▶ _INPUT RECORDS_
☆ ☆ ☆ ☆

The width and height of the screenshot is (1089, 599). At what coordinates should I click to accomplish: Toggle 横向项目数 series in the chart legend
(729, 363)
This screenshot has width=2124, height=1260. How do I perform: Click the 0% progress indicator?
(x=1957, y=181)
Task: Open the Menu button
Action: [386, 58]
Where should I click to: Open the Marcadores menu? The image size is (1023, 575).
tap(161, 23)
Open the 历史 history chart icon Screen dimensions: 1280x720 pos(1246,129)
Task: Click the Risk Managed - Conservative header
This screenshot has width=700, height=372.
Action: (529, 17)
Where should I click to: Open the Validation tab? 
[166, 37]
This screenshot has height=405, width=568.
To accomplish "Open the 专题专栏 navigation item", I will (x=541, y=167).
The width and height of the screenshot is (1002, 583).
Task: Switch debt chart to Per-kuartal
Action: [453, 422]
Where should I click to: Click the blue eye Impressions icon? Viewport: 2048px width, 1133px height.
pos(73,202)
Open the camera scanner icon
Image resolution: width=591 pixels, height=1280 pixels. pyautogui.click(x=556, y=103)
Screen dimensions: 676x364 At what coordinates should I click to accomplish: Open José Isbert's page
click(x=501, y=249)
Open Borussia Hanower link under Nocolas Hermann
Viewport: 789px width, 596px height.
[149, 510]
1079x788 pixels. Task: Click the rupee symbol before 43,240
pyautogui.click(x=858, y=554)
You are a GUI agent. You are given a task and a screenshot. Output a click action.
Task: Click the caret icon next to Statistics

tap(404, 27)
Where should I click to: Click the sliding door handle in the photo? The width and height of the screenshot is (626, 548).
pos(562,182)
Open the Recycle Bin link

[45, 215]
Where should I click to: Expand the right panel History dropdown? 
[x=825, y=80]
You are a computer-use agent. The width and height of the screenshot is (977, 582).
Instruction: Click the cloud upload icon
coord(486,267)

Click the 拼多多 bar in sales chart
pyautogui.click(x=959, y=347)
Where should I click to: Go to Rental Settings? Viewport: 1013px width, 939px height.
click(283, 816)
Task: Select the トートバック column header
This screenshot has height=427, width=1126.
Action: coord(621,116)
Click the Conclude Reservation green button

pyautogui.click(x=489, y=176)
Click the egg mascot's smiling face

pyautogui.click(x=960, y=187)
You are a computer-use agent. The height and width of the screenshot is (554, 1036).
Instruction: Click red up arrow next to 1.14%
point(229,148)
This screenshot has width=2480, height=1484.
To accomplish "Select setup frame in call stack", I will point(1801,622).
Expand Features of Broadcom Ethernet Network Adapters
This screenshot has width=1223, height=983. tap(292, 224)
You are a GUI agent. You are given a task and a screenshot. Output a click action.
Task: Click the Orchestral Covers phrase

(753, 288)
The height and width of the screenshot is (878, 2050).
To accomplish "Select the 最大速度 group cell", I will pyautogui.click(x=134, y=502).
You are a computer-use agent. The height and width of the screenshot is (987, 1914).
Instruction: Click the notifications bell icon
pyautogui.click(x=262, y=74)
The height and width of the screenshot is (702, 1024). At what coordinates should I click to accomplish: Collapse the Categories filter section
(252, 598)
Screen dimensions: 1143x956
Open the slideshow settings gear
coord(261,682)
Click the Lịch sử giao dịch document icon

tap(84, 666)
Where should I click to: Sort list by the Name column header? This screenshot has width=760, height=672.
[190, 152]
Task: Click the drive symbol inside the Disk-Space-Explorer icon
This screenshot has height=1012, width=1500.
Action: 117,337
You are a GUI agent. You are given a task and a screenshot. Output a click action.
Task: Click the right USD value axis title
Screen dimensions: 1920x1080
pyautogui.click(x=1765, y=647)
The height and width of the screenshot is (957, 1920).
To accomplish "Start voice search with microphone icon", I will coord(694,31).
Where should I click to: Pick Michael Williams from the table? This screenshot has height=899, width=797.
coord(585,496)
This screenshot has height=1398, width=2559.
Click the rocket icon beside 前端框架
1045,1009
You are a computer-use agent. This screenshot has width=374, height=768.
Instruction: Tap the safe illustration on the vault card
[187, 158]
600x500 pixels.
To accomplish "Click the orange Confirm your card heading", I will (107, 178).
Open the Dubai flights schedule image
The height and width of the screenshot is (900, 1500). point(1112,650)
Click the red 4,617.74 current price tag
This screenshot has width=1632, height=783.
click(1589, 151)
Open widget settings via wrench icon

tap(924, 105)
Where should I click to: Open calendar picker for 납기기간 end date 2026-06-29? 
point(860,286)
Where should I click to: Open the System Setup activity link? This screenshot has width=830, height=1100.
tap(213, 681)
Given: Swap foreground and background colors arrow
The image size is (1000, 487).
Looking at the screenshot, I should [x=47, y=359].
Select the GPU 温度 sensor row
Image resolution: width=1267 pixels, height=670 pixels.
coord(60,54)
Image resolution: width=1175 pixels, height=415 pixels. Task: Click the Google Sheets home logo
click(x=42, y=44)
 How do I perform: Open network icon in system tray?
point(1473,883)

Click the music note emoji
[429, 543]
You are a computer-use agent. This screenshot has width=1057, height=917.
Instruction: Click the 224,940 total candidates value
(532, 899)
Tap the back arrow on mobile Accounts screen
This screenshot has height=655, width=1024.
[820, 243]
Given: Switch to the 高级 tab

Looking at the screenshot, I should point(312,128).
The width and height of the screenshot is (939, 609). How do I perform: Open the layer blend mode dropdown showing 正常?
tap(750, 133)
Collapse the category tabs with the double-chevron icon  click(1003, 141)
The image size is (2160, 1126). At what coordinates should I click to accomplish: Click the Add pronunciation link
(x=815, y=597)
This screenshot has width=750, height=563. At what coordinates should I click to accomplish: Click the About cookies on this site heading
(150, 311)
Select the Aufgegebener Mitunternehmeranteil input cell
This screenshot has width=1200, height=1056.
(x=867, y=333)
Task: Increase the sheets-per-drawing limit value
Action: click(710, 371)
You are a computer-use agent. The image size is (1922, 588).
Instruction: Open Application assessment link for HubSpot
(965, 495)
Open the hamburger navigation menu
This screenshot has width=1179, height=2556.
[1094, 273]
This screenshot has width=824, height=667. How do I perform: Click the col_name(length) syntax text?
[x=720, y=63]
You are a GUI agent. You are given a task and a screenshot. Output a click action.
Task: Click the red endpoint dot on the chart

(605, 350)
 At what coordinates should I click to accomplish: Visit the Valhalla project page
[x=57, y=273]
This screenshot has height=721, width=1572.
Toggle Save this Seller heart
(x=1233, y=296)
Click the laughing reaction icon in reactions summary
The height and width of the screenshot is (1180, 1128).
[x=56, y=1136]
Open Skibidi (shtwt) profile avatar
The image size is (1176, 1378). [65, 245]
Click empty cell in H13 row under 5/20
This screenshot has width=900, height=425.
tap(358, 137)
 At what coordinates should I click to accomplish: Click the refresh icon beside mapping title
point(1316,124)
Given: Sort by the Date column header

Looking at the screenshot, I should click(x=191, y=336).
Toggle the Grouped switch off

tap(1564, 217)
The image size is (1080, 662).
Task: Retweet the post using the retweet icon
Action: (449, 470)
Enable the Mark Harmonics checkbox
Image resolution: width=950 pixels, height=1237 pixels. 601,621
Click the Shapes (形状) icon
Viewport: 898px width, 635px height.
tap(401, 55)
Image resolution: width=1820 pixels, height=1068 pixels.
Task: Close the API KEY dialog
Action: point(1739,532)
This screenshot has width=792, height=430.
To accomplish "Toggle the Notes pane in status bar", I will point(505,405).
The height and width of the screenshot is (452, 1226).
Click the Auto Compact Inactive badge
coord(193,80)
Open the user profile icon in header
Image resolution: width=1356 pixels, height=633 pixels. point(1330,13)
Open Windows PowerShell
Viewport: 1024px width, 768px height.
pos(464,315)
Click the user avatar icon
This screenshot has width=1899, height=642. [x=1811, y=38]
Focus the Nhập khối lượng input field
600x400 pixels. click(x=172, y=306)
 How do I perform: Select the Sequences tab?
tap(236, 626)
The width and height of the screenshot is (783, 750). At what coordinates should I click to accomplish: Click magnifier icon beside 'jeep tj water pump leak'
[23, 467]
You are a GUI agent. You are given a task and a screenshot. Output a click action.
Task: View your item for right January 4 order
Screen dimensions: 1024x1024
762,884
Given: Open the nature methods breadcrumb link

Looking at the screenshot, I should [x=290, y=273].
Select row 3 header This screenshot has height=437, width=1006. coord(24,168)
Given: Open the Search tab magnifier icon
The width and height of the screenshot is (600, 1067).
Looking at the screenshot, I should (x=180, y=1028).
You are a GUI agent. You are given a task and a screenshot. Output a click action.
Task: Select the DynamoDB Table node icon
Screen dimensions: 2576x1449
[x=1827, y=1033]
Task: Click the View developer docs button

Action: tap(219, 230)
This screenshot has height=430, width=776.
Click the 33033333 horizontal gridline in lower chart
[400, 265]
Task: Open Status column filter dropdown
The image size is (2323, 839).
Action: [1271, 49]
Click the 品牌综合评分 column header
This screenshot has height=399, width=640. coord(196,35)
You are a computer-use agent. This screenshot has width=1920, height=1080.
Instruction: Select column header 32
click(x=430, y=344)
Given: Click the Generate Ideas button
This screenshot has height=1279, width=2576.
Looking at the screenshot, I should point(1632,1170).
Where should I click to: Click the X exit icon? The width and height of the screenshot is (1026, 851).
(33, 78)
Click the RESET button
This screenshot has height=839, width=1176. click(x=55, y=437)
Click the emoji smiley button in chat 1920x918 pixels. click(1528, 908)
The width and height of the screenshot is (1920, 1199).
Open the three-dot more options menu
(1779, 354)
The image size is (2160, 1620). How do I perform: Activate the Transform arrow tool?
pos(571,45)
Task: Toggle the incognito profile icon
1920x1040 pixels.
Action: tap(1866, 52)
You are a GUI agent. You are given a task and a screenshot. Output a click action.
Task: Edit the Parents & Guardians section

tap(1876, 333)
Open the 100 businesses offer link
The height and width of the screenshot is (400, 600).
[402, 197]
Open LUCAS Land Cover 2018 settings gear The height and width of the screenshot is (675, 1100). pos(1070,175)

☆ ☆ ☆ ☆

Copy everything from the line containing "1079x788 pixels. Task: Click" down to the line containing "click(283, 816)", swapping "icon" for "button" and leaving everything else unchanged.

1079x788 pixels. Task: Click the rupee symbol before 43,240
pyautogui.click(x=858, y=554)
You are a GUI agent. You are given a task and a screenshot. Output a click action.
Task: Click the caret button next to Statistics

tap(404, 27)
Where should I click to: Click the sliding door handle in the photo? The width and height of the screenshot is (626, 548).
pos(562,182)
Open the Recycle Bin link

[45, 215]
Where should I click to: Expand the right panel History dropdown? 
[x=825, y=80]
You are a computer-use agent. The width and height of the screenshot is (977, 582).
Instruction: Click the cloud upload button
coord(486,267)

Click the 拼多多 bar in sales chart
pyautogui.click(x=959, y=347)
Where should I click to: Go to Rental Settings? Viewport: 1013px width, 939px height.
click(283, 816)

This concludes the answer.